---
title: "Robots Txt · Nuxt SEO"
meta:
  "og:title": "Robots Txt · Nuxt SEO"
  author: "Harlan Wilton"
---

# **Robots Txt**

[![Harlan Wilton](https://avatars.githubusercontent.com/u/5326365?v=4)Harlan Wilton](https://x.com/harlan-zw)10 mins read Published **Nov 3, 2024** Updated **Jan 29, 2026**

**What you'll learn**

- robots.txt is advisory. crawlers can ignore it, never use for security
- Use Nuxt Robots module for environment-aware generation (auto-block staging)
- In 2026, use `Content-Signal` and `Content-Usage` for granular AI governance
- Include sitemap reference and distinguish between Search and AI Training bots

The `robots.txt` file controls which parts of your site crawlers can access. [**Officially adopted as RFC 9309**](https://datatracker.ietf.org/doc/html/rfc9309) in September 2022, it's primarily used to [**manage crawl budget**](https://developers.google.com/search/docs/crawling-indexing/large-site-managing-crawl-budget) on large sites and manage **AI Bot Governance**.

In 2026, robots.txt has evolved from a simple "block/allow" file into a sophisticated policy document for the **Agentic Web**. It's how you tell AI models whether they can use your data for training, real-time answering, or agentic actions.

## [Quick Setup](#quick-setup)

### [Static robots.txt](#static-robotstxt)

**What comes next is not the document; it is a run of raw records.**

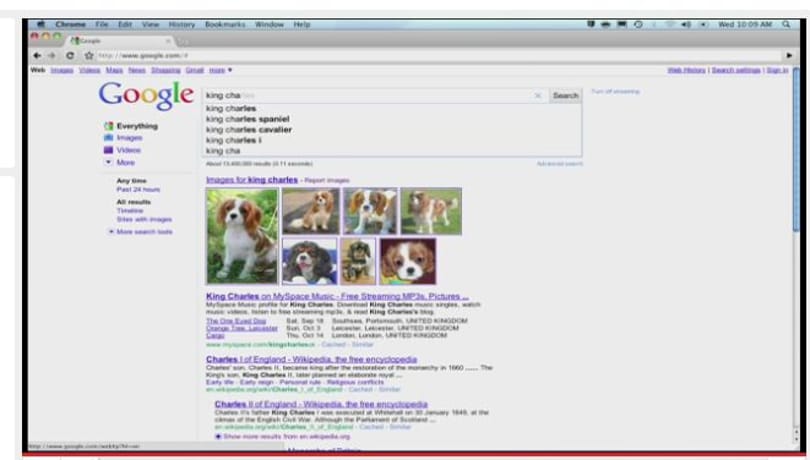The width and height of the screenshot is (810, 460).
Task: Click the browser forward arrow
Action: coord(52,55)
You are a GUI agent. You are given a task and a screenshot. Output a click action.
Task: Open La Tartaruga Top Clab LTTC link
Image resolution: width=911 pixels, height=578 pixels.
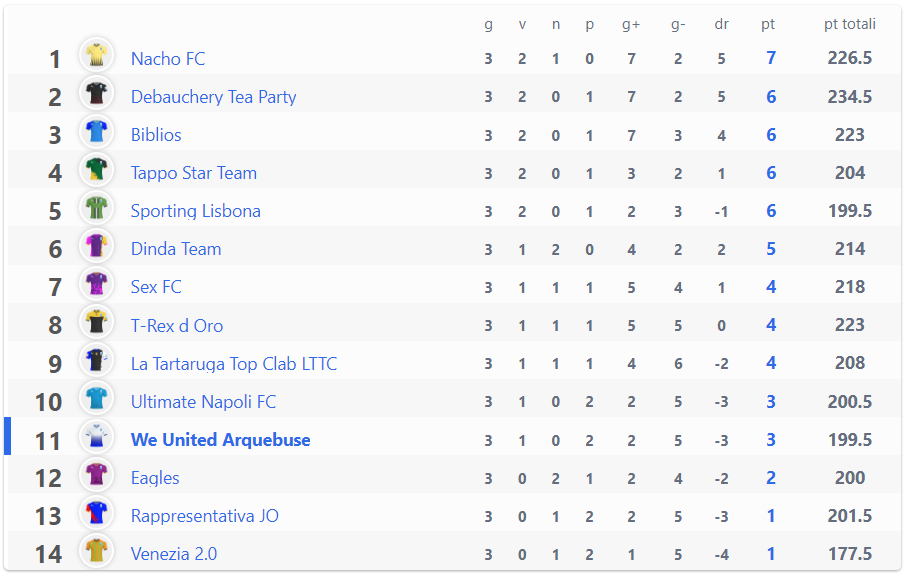pyautogui.click(x=234, y=364)
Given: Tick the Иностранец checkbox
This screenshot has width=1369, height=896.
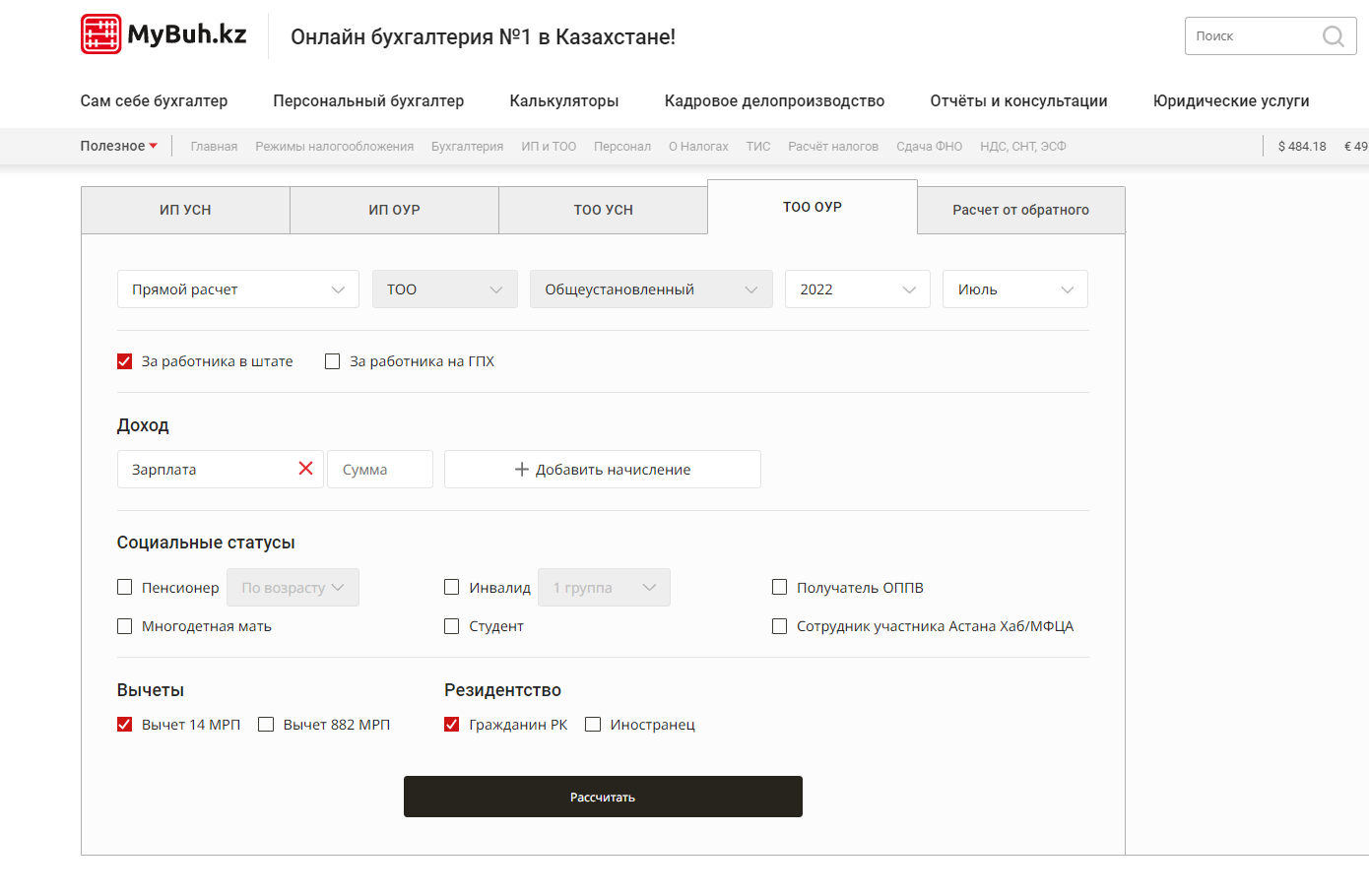Looking at the screenshot, I should (593, 725).
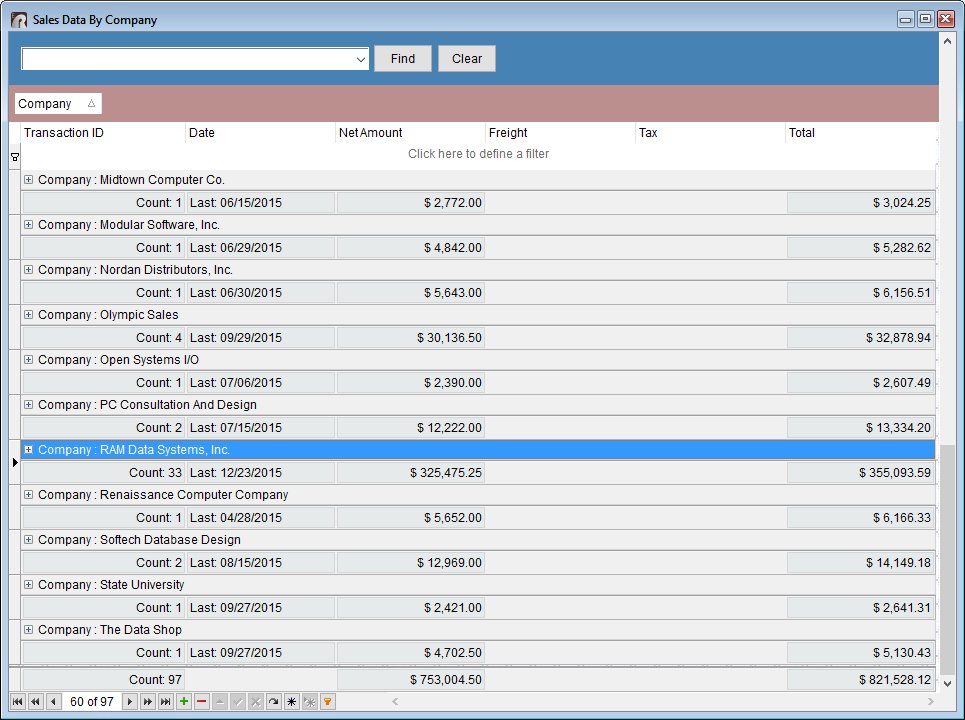
Task: Expand the Midtown Computer Co. group
Action: (28, 180)
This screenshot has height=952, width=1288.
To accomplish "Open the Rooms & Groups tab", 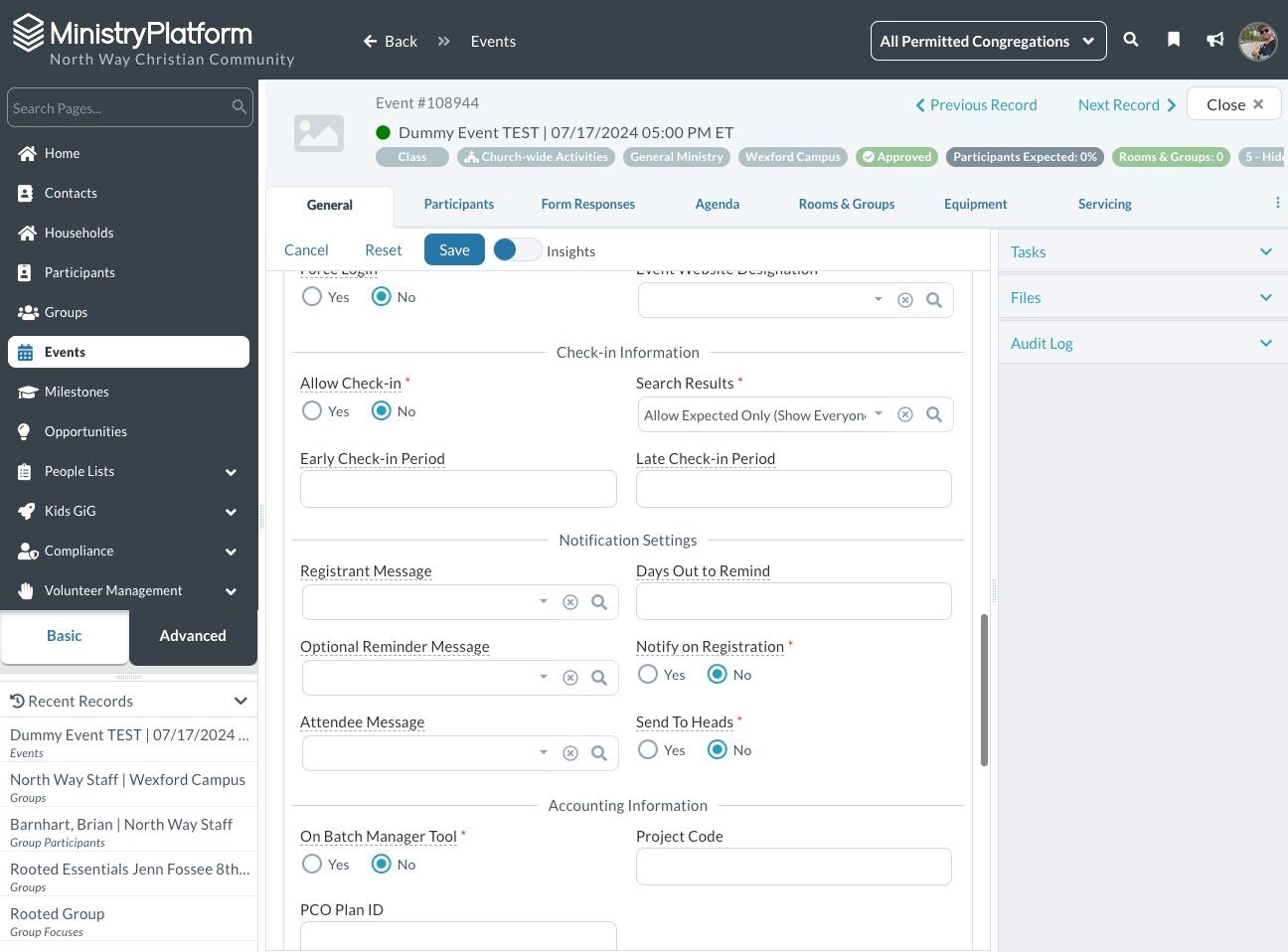I will 847,204.
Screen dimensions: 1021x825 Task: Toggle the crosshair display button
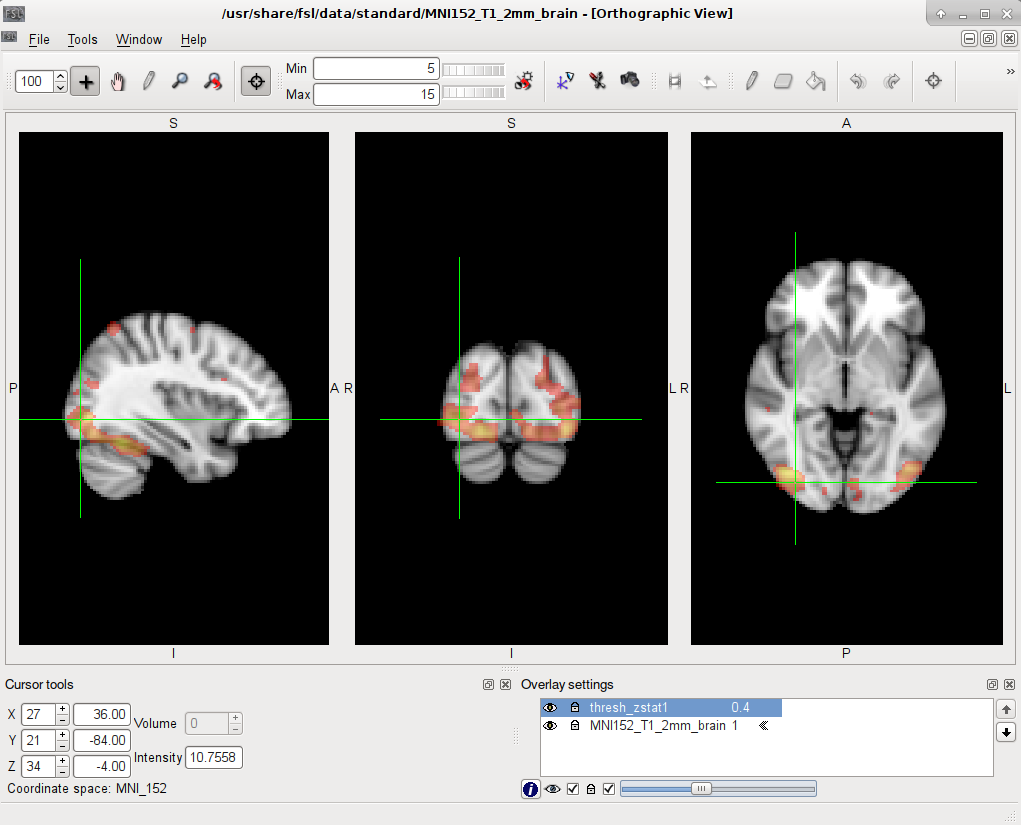tap(256, 82)
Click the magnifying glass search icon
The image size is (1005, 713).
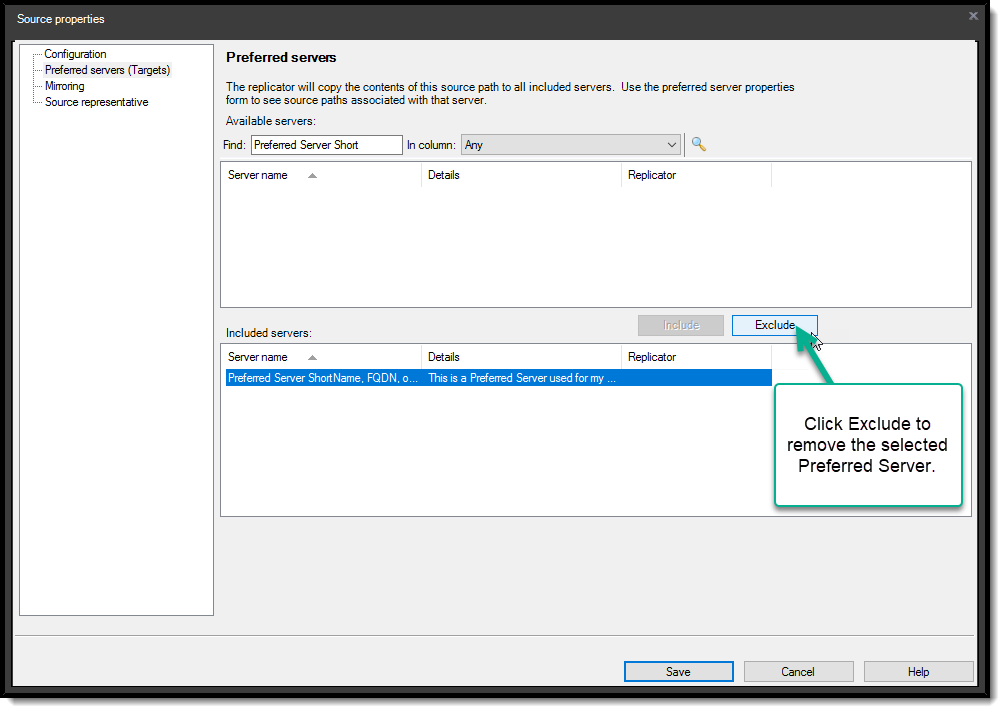point(698,144)
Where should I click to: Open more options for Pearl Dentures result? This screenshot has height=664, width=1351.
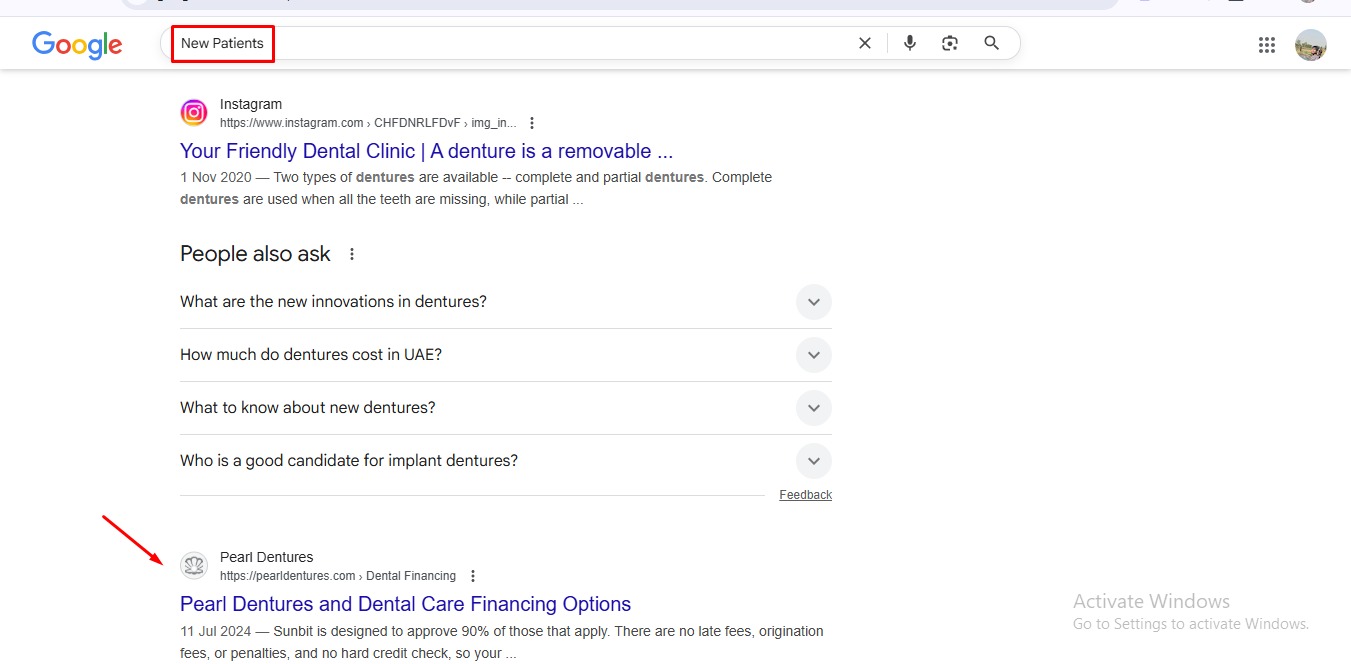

For simple static rules, add the file in your public directory:

```
public/
  robots.txt
```

Add your rules:

robots.txt

```
# Allow all crawlers
User-agent: *
Disallow:

# Optionally point to your sitemap
Sitemap: https://mysite.com/sitemap.xml
```

### [Server Route](#server-route)

For custom dynamic generation, create a server route:

server/routes/robots.txt.ts

```
export default defineEventHandler((event) => {
  const isDev = process.env.NODE_ENV !== 'production'
  const robots = isDev
    ? 'User-agent: *\nDisallow: /'
    : 'User-agent: *\nDisallow:\nSitemap: https://mysite.com/sitemap.xml'

  setHeader(event, 'Content-Type', 'text/plain')
  return robots
})
```

### [Automatic Generation with Module](#automatic-generation-with-module)

For environment-aware generation (auto-block staging), use the Nuxt Robots module:

[Robots **v5.7.1** 8.5M 511 Tame the robots crawling and indexing your site with ease.](https://nuxtseo.com/docs/robots/getting-started/introduction)

Install the module:

```
npx nuxi@latest module add robots
```

The module automatically generates `robots.txt` with zero config. For environment-specific rules:

nuxt.config.ts

```
export default defineNuxtConfig({
  modules: ['@nuxtjs/robots'],
  robots: {
    disallow: process.env.NODE_ENV !== 'production' ? '/' : undefined
  }
})
```

## [Robots.txt Syntax](#robotstxt-syntax)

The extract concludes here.